Exercise objective:
Your answer should consist of each line from the data below that contains "title".

------ Dataset

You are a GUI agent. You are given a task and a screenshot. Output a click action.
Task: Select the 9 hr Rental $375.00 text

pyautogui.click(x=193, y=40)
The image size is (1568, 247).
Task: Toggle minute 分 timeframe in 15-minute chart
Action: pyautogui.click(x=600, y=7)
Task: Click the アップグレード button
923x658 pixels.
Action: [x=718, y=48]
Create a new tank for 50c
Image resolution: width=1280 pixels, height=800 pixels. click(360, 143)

------------
------ Dataset

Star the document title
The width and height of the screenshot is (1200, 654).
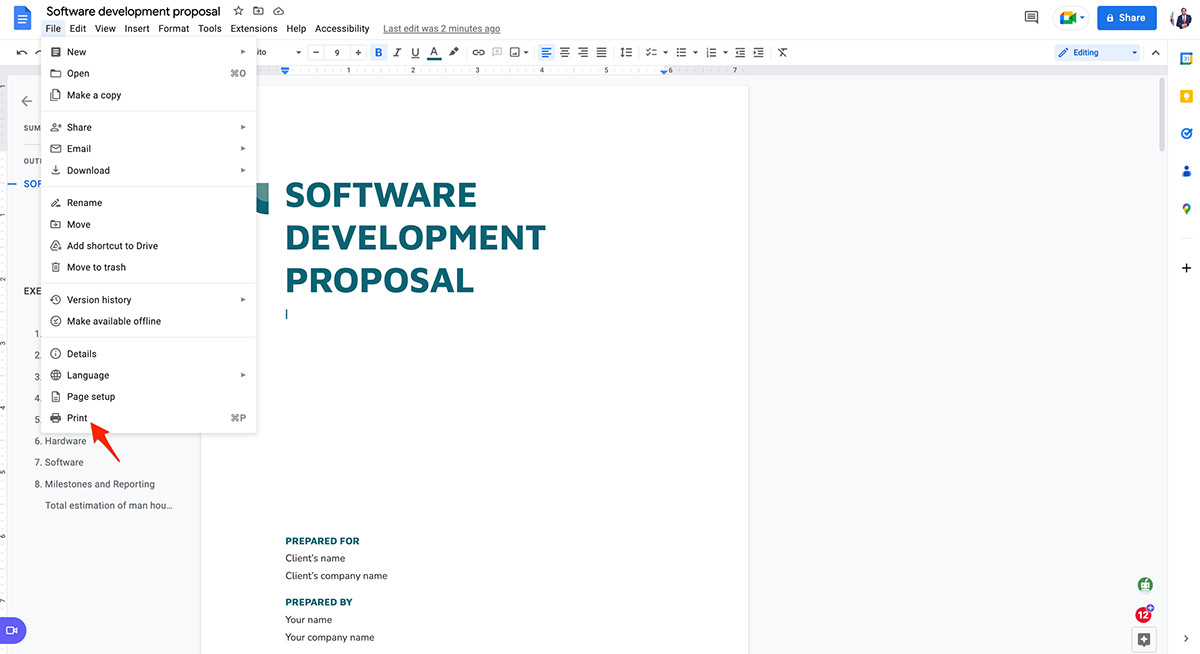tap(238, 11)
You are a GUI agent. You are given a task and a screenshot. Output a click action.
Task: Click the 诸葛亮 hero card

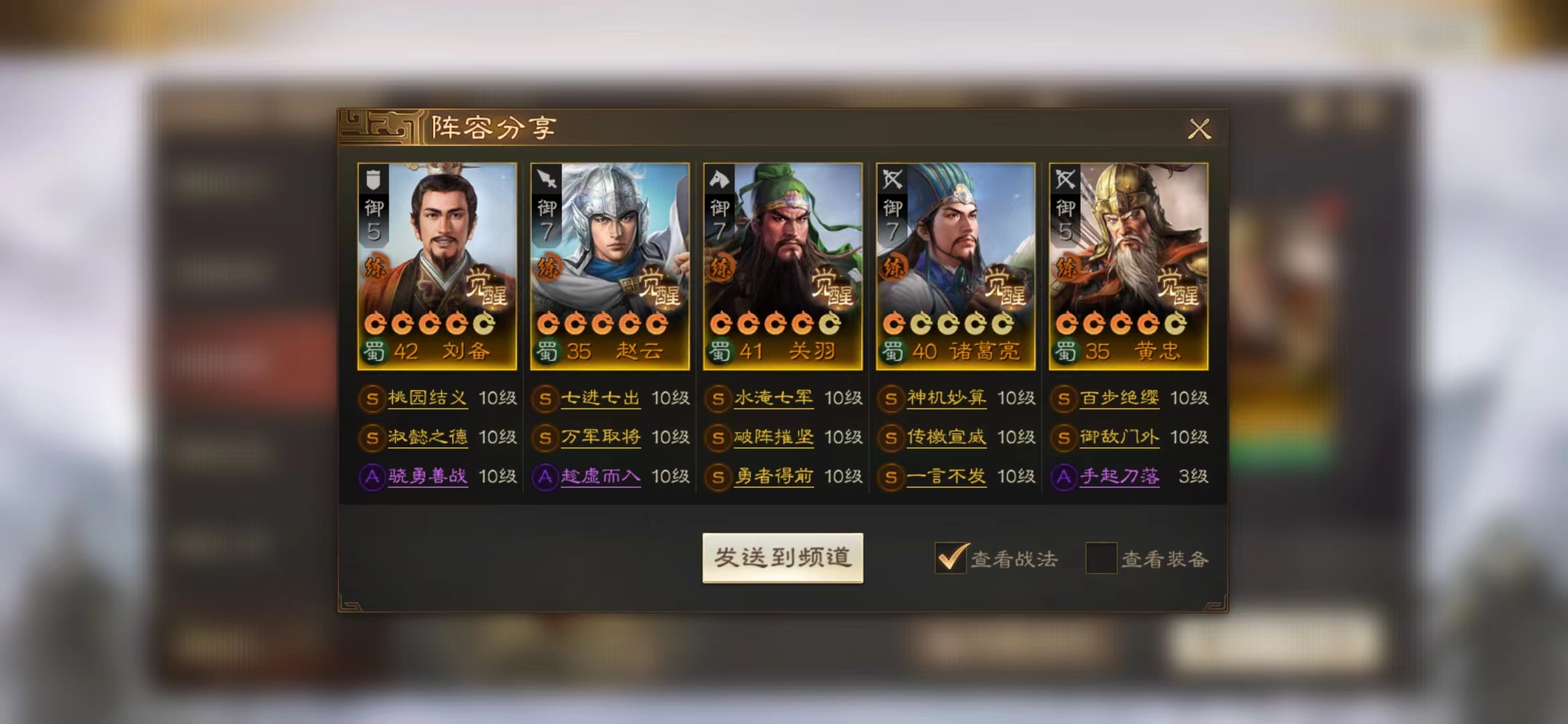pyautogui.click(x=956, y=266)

------------
------ Dataset

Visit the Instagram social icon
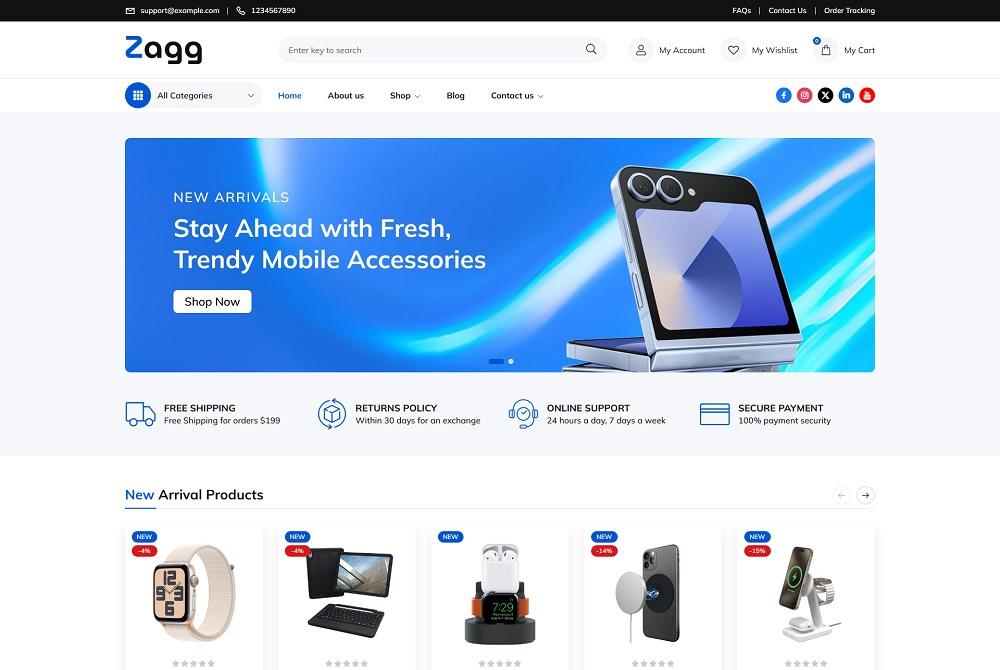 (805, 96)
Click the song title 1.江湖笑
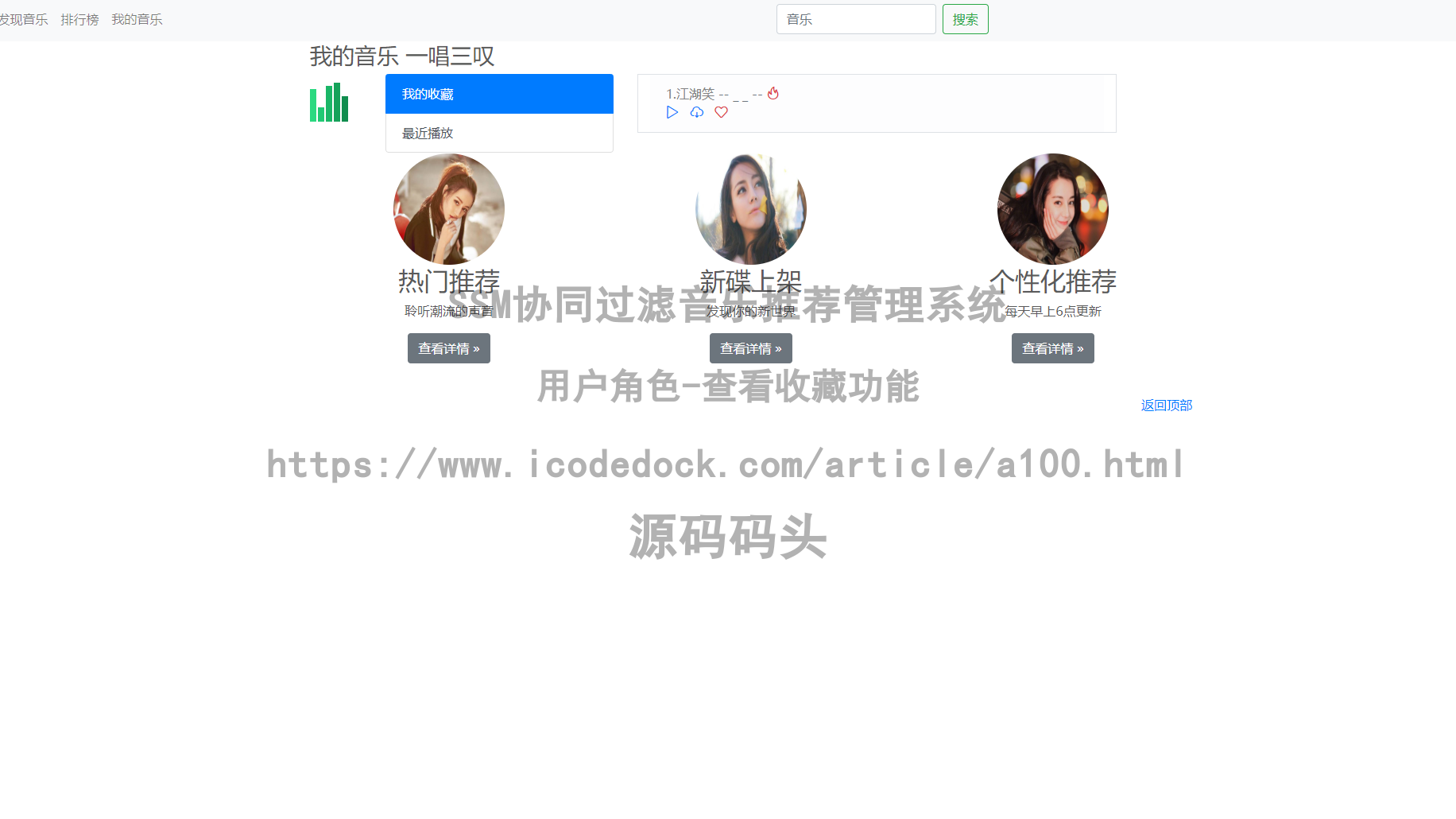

------------

Solved problem:
Star the document title
Click the song title 1.江湖笑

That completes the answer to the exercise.